There are three typical sleeve types for surcotes:

  • A long sleeve that might button (A),
  • a sleeve that has a tippet (B), and
  • a short sleeve just below the elbow (C)

There might be other versions but these are the three that I am familiar with. The tippeted version (B) might have just a little bell shape or a very long piece hanging well past the hand almost to the knee. The small triangular pieces will be inserted at the back of the shoulder for fit. You may use them both (2 per sleeve), only one, or need to use three. This will depend entirely on your body and how tight you want your sleeves at the upper arm. The size of the triangular gores will be determined by the difference between your armscye measurement, which you determine during fitting, and the top of your sleeve.

You will measure your arm length (top of shoulder to wrist). This is longest part of the sleeve.

Then measure around your bicep while your arm is at your side. This is the width of your sleeve at the widest part. (picture forthcoming). You will need to create the curve yourself. I draw a line across the top of the sleeve and then a mark 1.5″ above and one 1/5″ below. I then trace a curve moving from the top to the bottom. I try
to not have a greater difference more than 2.5″ or 3″ top to bottom on the curve.

The sleeve has a button placket that rests on your forearm. This placket is created on the seam, which runs, not under your arm but from back of your shoulder blade to your outside wrist. This is why the sleeve pattern looks different from a modern sleeve which has a seam that is directly under your arm from pit to underside of wrist.

down: shoulder to wrist or forearm + 1″
around: bicep to determine top, wrist to determine bottom, forearm below elbow to determine where to begin decrease + 1″ each

For a tippeted sleeve you will want to measure to your wrist and create a regular full length sleeve. Then carve out your tippet. You will remember to do this on a mock up fabric, right?

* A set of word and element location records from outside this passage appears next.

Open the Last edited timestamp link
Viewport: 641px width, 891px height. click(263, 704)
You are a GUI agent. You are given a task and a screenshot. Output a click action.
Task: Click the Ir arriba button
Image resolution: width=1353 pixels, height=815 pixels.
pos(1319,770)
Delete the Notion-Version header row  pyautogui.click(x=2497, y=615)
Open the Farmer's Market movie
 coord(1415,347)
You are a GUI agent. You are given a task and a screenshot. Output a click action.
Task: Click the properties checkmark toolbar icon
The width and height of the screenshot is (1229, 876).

If you plan well here, you will find that the only waste you have is where you cut away the yellow areas. Everything else should be usuable for creating pouches, garters, or applique for other projects. The goal here is to conserve your precious fabric, expensive even by today’s standards.

Sideless Surcote

For a sideless surcote you will need to measure:

  • Across shoulders to determine shoulder width
  • Around hips to determing hip measurement (divided by 2)
  • Shoulder to hem

The width at the hem of piece #1 is determined by the width of your fabric. Your side gores (piece #2) are determined by the measurement from your hips to the hem and divided into 4 sections based on the width of your fabric.

The lavender sections represent the sections that will be cut out for your neck and for your sideless indent. The sideless indent should begin at your armscye and end just below your waist at your hipbone.

You may add a front triangular gore. You would measure and cut these pieces based on the main surcote diagram #4.